Das Problem besteht darin, dass eine rein konvektive Heizung nicht ausreicht. Es entstehen sogenannte „totale Zonen“, in denen die Wärme einfach nicht ankommt. Um dieses Problem zu lösen, haben wir Infrarotheizer aus Quarzrohren direkt in die Edelstahlgehäuse eingebaut.
Wie das funktioniert
Man kann sich das so vorstellen: Luft muss erst erhitzt und anschließend bewegt werden – das dauert Zeit und erfordert Anstrengung.

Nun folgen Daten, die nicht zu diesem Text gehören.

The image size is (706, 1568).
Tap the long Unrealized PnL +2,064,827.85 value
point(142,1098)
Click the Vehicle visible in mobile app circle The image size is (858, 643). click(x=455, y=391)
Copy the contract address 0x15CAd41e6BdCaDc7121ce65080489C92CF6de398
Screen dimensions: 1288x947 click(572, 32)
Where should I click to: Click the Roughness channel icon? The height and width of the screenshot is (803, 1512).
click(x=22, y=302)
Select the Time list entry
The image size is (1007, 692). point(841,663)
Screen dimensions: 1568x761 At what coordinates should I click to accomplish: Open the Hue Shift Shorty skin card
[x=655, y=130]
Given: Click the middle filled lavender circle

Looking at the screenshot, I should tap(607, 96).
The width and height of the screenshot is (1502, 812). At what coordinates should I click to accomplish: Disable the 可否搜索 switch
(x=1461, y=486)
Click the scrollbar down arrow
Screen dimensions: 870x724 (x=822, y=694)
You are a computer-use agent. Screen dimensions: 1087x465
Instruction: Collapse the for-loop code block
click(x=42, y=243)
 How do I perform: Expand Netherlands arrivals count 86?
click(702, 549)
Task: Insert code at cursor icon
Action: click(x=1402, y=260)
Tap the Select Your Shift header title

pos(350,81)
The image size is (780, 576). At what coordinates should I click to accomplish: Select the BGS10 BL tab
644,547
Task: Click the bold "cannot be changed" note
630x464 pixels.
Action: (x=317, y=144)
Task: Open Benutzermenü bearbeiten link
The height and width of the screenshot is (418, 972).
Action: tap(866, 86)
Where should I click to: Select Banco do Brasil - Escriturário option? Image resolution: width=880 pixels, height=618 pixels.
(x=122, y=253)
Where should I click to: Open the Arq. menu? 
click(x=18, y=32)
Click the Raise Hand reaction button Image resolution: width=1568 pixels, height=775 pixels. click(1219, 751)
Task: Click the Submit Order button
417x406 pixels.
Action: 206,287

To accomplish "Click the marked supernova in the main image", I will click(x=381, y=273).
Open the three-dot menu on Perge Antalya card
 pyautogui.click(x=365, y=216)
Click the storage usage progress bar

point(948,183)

Infrarotenergie hingegen breitet sich in einer geraden Linie aus und erreicht das Ziel sofort. Indem wir diese Quarzrohre an den richtigen Stellen platzieren, umhüllen wir das Produkt im Grunde mit einer „wärmenden Decke“. Dadurch werden alle那些 unbequemen Lücken ausgefüllt, die die Lüfter überspringen.
Wir verwenden hochreinen Quarz, denn er kann plötzliche Temperaturunterschiede ohne Beschädigung verkraften. Zudem dient der Edelstahlf Rahmen nicht nur dem ästhetischen Aspekt – er leitet die überschüssige Wärme zurück ins Zentrum des Ofens. Das Ergebnis: Der Ofen erwärmt sich schneller und die Temperatur bleibt über die gesamte Fläche gleichmäßig.
Die Nachteile (denn nichts ist perfekt)
Durch die Verwendung hochleistungsstarker Quarzelemente wird viel Wärme in einem kleinen Raum erzeugt. Die Aufwärmzeit wird zwar deutlich kürzer, doch die PID-Controller müssen härter arbeiten.
Ein weiteres Problem: Die Sensoren müssen genau dort angebracht sein, wo der Infrarotstrahl das Produkt trifft. Wenn sie falsch platziert sind, kann das Display anzeigen, dass die Luft heiß ist – doch die Teile bleiben trotzdem kalt.
Außerdem muss man auf die Elektrik achten: Man benötigt höherwertige Kabel, um die zusätzliche Stromlast zu bewältigen. Wenn die Stecker nicht richtig verbunden sind, können Hotspots entstehen, die die Quarzrohre bereits frühzeitig zerstören.
Was das für Ihre Qualitätskontrolle bedeutet
Wenn man Konvektion mit Infrarotheizung kombiniert, verschwindet dieser „Randeffekt“ größtenteils. So wird verhindert, dass die Ränder übergekocht werden, während die Mitte untergekocht bleibt. Alles bleibt innerhalb eines viel engeren Temperaturbereichs – das bedeutet weniger Ausschuss und eine konstantere Produktionstempo.
Stellen Sie sicher, dass die Belüftung ausreichend ist. Sie erzeugen nämlich viel Strahlungswärme – man möchte schließlich nicht, dass die Außenseite des Ofens so heiß wird, dass jemand verbrannt wird.